And they want marketing staff to be accountable for results, so they may even approve a budget for evaluating the outcome of your marketing efforts.
The problem is most of the work on quantifying the return on marketing investment (ROMI) is focused on evaluating Promotion, and Promotion is just one of the four-P's of marketing.
Suppose we marketers base our communications decisions entirely on data. Even suppose the data show us to be increasingly effective. What can we expect to happen for us inside our organizations?
One way to learn the answer is to look at direct response marketers. They have the discipline, and the luxury, to be data focused. They allocate costs and evaluate returns scientifically; they have perfect knowledge of direct revenue and marketing expenses. Some campaigns perform well and others don’t, but they know how to test and control for continuous improvement.

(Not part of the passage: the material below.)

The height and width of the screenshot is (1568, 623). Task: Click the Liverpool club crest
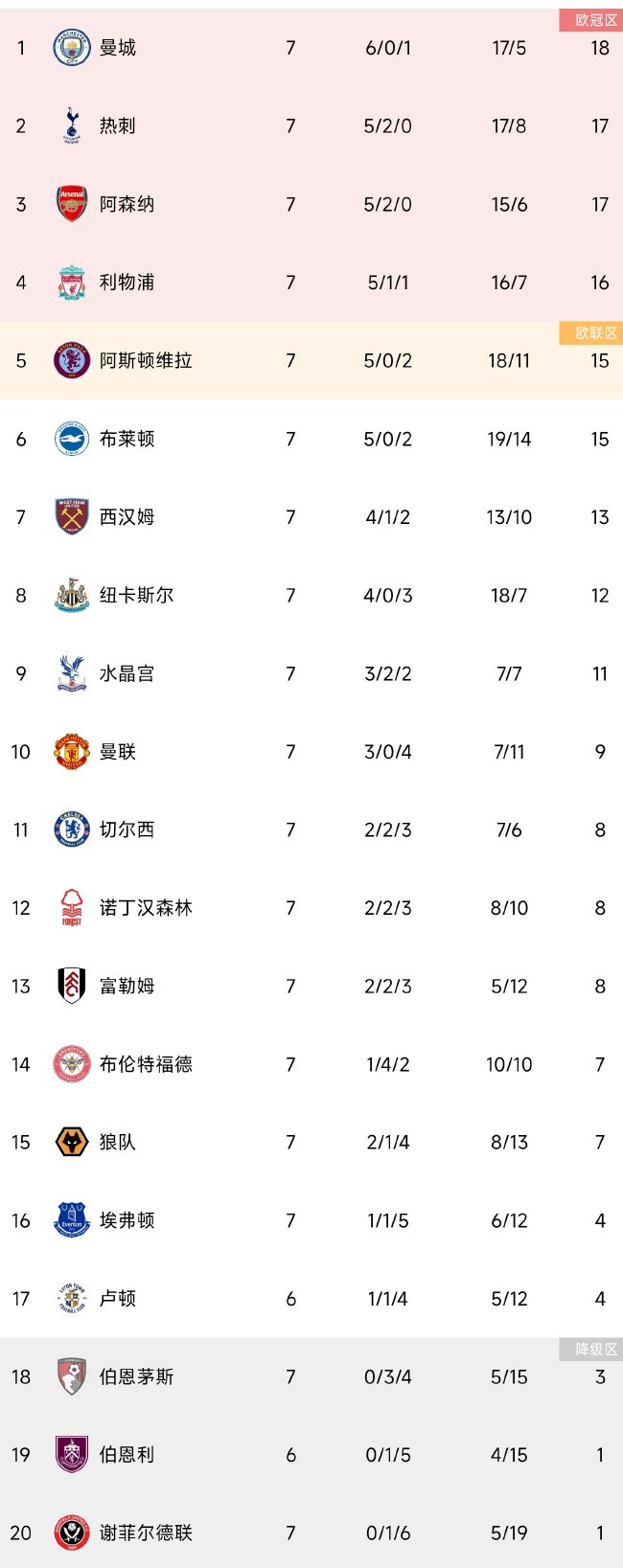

Yet, if we look around at marketers who have achieved champion status in their organizations – as I did for the book I co-authored with Allen Weiss of MarketingProfs called Marketing Champions – I don’t see a preponderance of direct response marketers. "Marketing champions" are leaders of cash flow production because they manage not just Promotion, but also Product, Price and Place (distribution) as: brand champions, new product development champions, new product introduction champions, sales champions, digital (web site) champions, and customer-centric champions.
My hypothesis, admittedly controversial these days, is that when marketing is understood by senior management to be strictly Promotion, marketing does not have seat in the executive suite. And, if you believe that is true for you, you have it in your power, regardless of your current role and responsibilities, to change the perceptions of marketing in your organization.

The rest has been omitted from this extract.